The S5(G28D) strain has phenotypes characteristic of SSU assembly defects and is spectinomycin resistant (8) and thus is distinct from other ram mutants with substitutions at positions 103 or 111 of E. coli S5 (9). We hypothesized that RimJ rescued fidelity defects of S5(G28D) by rescuing its biogenesis defects, suggesting a link between SSU biogenesis and translational fidelity. Given that changes in rRNA processing correlate with ribosome biogenesis defects, we examined 16S rRNA maturation in S5(G28D) ribosomes.

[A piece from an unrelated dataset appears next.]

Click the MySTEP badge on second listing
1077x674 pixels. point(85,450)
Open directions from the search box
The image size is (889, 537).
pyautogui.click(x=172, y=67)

In E. coli, each of the seven rDNA operons is transcribed as a precursor that contains 16S rRNA, 23S rRNA, and 5S rRNA as well as tRNAs. RNase III acts to cleave the primary transcript to generate a 17S precursor form of 16S rRNA (16) which contains an extra 115 residues at the 5′ end (leader) and 33 extra residues at the 3′ end (trailer) (16S rRNA with 115 NTs at 5′ end is denoted as long precursor 16S rRNA: lp16S rRNA) (Fig. 1 A). In subsequent reactions, RNase E cleaves to generate a leader with 66 residues upstream of the mature 16S rRNA sequence (16S rRNA with an additional 66 NTs at the 5′ end is denoted as short precursor 16S rRNA: sp16S rRNA) and a subsequent cleavage by RNase G, a homolog of RNase E, yields the mature 5′ end of 16S rRNA (17, 18) (Fig. 1 A). The identity of the RNase that generates the mature 3′ end of 16S rRNA is currently unknown as is the exact order of the processing events in vivo.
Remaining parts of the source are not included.